Sebbene la definizione di "alternativo" è stata discussa,[2] il premio venne presentato all'inizio nel 1991 per riconoscere gli album rock non "mainstream" "fortemente suonati in stazioni radio universitarie".[3][4] Stando alla descrizione della categoria per i Grammy Awards 2009, il premio viene presentato agli "album di musica alternativa vocale o strumentale contenente almeno il 51% di tempo di riproduzione di musica appena registrata", definendo "alternativo" come un genere "non tradizionale" che esiste "al di fuori della coscienza musicale mainstream".[5] Nel 1991, e dal 1994 al 1999, il premio era noto come Best Alternative Music Performance.[2] A partire dal 2001, il premio viene offerto anche ai produttori discografici, all'ingegneria acustica, e/o al mixaggio associato con il lavoro nominato in aggiunta agli artisti.[6]

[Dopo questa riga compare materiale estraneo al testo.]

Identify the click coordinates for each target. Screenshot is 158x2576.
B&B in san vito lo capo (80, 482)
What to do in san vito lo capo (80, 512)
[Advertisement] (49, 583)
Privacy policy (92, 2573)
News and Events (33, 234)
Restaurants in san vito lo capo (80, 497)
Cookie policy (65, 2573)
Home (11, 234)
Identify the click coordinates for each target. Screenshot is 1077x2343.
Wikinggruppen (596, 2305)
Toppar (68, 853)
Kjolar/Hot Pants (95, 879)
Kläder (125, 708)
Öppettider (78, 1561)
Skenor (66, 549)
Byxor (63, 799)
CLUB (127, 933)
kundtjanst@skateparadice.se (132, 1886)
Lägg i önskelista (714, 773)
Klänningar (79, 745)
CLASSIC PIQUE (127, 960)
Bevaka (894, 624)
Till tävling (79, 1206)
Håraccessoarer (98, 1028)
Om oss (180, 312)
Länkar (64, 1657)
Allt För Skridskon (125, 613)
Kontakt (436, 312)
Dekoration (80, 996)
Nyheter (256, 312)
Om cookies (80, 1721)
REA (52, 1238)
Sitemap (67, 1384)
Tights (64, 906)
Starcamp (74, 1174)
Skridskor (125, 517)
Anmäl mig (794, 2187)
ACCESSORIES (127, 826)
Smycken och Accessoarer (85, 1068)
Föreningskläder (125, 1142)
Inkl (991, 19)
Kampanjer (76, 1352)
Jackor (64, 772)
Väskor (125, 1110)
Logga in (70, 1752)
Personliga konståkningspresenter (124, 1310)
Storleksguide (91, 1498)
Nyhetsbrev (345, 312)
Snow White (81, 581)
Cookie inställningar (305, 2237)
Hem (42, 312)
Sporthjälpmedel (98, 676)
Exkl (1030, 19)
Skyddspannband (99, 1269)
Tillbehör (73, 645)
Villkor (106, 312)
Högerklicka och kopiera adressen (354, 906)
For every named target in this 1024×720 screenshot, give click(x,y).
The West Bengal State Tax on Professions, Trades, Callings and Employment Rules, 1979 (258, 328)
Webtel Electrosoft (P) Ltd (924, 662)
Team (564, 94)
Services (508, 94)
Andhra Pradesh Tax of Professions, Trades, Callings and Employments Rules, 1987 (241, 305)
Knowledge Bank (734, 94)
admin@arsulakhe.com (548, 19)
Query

Dal 2017, i Radiohead e i The White Stripes condividono il record di più vittorie nella categoria, avendo vinto tre volte. Due artiste soliste vinsero il premio, ossia Sinéad O'Connor e St. Vincent. Finora con otto nomination, i Radiohead detengono il record di più nomination nella categoria; inoltre il cantante dei Radiohead Thom Yorke venne nominato nel 2007 per il suo album solista. Björk detiene invece il record di più nomination da solista, (ben sette), così come il record di più nomination senza mai vincere. Beck e i Coldplay ottennero il premio due volte, quest'ultimo è l'unico gruppo a vincere in due anni consecutivi. Gli artisti americani sono stati premiati molto di più rispetto alle altre nazionalità, seppur vennero premiati per cinque volte musicisti o gruppi provenienti dal Regno Unito, due volte dall'Irlanda e una volta dalla Francia.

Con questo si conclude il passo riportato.